Exercise improves glucose disposal by increasing insulin action and by activating the AMPK pathways, causing GLUT4 translocation to the muscle cell surface and glucose uptake 
. The FGF21 response to exercise could be involved in the beneficial effects of increased physical activity in lipid and carbohydrate utilization, in healthy and obese individuals. The increment in serum FGF21 may aim to decrease the level of FFAs through the inhibition of lipolysis 
. In addition, both chronic exercise and FGF21 induce expression of the peroxisome proliferator-activated receptor c coactivator protein-1a (PGC1alpha), a transcriptional coactivator protein that interacts with several different DNA-binding proteins resulting in increased gluconeogenesis, fatty acid oxidation, and ketogenesis 
. These actions lower serum FFAs concentrations and may protect against the ectopic deposit of lipids in the liver and the muscle. Lipotoxicity plays a major role in the pathogenesis of the obesity-related metabolic complications. This interpretation is in agreement with the increased FGF21 levels reported in patients with the metabolic syndrome, obesity, and impaired glucose tolerance 
. Probably, the increment of FGF21 is a mechanism to counteract the chronic exposition of increased FFAs plasma levels and lipotoxicity. Exercise may reinforce this compensatory pathway. However, the FGF21 increment only happens after a chronic stimulus capable of inducing adrenergic activation. A single bout of intense exercise did not alter FGF21 serum levels. A potential explanation for this finding is the increased insulin response observed after a single session of exercise. Insulin inhibits lipolysis and blocks the main mechanism by which exercise stimulates FGF21 secretion (i.e. increased FFAs plasma levels). Thus, increased FGF21serum levels may be an additional mechanism by which exercise improves carbohydrate and lipid metabolism in the medium term.

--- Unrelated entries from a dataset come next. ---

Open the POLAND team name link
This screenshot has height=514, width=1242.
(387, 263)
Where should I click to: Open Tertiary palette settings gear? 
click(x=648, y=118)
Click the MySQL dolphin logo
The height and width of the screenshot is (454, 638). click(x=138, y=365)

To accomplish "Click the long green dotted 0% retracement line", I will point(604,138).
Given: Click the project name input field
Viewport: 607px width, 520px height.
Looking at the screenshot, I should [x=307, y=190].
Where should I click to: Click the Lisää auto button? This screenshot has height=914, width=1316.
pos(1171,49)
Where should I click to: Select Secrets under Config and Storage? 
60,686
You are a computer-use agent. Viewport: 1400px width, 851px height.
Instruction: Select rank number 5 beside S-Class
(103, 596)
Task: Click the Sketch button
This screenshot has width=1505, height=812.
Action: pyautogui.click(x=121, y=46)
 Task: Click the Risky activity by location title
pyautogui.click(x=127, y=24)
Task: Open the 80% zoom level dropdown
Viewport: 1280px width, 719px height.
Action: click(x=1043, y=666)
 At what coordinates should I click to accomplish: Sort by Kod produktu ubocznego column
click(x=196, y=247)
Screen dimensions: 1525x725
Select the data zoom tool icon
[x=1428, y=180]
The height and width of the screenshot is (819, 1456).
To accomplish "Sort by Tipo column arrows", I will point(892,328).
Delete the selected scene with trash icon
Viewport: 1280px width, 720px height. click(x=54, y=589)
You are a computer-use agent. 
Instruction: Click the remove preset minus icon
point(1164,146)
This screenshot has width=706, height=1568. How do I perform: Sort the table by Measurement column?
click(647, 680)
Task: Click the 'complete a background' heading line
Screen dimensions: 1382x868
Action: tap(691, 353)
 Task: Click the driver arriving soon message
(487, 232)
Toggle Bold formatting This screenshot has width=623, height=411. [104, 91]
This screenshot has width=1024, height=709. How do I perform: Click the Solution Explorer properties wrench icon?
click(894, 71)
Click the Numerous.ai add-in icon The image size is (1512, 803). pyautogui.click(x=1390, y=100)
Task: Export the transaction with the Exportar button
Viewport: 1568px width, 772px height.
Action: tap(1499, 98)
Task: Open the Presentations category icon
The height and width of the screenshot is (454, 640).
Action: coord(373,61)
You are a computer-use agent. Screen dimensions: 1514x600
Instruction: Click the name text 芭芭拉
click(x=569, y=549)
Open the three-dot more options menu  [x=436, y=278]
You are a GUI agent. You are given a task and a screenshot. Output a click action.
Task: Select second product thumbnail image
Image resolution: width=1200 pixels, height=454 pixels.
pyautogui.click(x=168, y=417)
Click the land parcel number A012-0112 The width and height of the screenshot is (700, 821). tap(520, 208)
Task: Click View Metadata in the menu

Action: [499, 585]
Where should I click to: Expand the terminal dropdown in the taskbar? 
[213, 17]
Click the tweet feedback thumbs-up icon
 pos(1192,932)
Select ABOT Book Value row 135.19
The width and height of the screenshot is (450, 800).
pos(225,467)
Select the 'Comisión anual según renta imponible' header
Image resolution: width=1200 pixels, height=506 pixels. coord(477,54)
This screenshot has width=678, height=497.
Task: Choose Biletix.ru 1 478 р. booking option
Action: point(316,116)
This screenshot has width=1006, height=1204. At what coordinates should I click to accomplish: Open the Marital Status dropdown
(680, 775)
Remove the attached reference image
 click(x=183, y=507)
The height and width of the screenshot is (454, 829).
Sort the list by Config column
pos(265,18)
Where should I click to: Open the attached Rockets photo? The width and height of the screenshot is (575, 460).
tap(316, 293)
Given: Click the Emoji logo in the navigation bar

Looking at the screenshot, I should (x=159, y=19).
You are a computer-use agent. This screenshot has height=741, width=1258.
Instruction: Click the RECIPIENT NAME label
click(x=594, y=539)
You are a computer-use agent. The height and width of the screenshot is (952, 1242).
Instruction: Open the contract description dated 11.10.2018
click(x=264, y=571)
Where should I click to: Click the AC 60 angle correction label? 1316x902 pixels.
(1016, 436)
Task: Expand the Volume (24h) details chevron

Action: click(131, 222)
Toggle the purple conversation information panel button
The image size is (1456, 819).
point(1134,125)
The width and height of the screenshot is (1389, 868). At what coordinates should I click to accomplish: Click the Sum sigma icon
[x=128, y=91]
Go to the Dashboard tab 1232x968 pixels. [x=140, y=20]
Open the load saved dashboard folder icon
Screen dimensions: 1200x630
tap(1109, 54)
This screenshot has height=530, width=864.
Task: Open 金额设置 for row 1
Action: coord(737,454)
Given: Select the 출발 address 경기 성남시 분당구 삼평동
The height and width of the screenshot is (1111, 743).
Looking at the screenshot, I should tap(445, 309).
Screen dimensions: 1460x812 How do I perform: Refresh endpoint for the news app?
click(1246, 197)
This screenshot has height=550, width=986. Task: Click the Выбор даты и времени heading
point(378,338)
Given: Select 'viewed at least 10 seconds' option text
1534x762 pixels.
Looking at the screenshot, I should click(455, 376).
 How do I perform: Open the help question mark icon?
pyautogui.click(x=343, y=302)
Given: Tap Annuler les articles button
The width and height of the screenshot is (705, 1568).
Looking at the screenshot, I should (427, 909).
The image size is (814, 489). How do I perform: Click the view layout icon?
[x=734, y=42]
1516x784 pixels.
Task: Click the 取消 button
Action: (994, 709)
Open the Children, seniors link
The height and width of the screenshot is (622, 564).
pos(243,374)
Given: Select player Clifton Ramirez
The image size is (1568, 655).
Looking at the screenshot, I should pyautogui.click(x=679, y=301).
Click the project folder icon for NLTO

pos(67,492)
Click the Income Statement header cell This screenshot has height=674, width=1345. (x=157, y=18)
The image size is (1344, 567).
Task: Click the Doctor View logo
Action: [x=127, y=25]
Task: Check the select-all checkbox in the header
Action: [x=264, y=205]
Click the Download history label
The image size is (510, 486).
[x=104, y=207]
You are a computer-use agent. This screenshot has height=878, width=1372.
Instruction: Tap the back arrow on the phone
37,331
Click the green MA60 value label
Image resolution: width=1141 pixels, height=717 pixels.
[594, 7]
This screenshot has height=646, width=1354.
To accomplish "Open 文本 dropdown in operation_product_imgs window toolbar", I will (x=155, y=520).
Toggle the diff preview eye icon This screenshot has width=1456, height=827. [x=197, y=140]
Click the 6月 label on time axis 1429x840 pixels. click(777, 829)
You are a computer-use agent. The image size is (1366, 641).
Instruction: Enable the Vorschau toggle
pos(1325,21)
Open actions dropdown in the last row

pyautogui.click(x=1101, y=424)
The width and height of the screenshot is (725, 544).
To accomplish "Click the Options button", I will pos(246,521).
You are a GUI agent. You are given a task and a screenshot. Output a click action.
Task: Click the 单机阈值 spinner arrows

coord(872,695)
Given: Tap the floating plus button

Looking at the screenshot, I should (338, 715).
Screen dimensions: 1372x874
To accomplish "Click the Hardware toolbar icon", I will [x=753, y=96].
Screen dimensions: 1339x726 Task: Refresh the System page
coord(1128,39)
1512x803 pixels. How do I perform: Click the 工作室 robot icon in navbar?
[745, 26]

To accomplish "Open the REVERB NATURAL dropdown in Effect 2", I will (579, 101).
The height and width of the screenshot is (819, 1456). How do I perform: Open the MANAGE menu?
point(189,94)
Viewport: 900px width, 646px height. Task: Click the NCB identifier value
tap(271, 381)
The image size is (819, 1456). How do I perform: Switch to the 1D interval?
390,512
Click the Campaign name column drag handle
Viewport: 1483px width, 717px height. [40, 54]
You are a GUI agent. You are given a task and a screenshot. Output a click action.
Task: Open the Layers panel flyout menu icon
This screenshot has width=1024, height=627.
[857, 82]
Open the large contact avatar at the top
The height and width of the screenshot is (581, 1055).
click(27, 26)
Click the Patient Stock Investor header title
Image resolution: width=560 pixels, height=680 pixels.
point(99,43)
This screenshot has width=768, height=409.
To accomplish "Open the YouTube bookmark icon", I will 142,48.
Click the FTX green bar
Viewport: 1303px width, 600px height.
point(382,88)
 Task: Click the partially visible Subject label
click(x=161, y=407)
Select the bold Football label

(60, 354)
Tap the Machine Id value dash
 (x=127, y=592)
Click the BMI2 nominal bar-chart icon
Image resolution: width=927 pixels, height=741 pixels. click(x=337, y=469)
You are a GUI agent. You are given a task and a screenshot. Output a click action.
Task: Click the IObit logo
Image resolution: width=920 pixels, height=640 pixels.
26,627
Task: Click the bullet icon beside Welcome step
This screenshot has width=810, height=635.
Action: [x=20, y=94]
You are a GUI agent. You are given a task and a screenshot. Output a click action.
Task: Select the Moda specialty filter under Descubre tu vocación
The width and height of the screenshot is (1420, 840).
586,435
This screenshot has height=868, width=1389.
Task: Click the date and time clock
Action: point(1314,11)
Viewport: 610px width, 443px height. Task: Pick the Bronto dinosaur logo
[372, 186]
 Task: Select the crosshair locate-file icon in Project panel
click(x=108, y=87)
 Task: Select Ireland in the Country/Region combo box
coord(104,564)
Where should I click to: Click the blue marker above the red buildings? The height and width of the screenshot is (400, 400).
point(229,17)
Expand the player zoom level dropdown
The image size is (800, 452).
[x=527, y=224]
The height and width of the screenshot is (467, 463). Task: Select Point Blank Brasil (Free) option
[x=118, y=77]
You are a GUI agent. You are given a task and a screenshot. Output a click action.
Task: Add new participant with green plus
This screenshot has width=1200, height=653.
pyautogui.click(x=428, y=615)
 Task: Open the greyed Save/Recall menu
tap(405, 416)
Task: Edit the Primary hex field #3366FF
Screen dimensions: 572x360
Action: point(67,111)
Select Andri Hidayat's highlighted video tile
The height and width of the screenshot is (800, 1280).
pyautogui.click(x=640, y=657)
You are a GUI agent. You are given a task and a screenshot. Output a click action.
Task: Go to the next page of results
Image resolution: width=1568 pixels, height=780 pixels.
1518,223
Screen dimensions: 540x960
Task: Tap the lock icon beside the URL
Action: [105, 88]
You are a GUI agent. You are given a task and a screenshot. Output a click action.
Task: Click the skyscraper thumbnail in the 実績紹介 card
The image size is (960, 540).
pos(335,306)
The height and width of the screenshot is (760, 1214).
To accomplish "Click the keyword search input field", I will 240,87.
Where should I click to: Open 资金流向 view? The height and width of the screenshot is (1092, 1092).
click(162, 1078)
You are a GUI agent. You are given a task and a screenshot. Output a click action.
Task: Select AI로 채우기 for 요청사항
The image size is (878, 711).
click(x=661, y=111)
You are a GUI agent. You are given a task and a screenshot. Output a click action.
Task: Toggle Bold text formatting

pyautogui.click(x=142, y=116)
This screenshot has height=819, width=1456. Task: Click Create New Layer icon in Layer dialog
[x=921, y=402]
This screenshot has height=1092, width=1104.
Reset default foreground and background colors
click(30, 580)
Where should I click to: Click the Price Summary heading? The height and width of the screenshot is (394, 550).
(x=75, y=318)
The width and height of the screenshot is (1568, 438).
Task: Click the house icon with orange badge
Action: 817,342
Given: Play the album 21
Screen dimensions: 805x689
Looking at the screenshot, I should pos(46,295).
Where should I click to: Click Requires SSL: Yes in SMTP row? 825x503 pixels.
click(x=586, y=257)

Some limitations of our study should be recognized. We cannot fully control other potential sources of physical activity. We fully relied on the adherence of the participants to our recommendations. However, the second evaluation with the questionnaire suggests that participants considerably increased the kcal/day consumed because of the study. In addition, the results may not be applicable to men. Finally, we did not register the caloric consumption during the study. However, no major changes in BMI and body composition were observed.
In summary, serum FGF21 increased significantly after two weeks of daily physical activity. This increment is related to clinical and biochemical parameters of adrenergic response and serum levels of FFAs.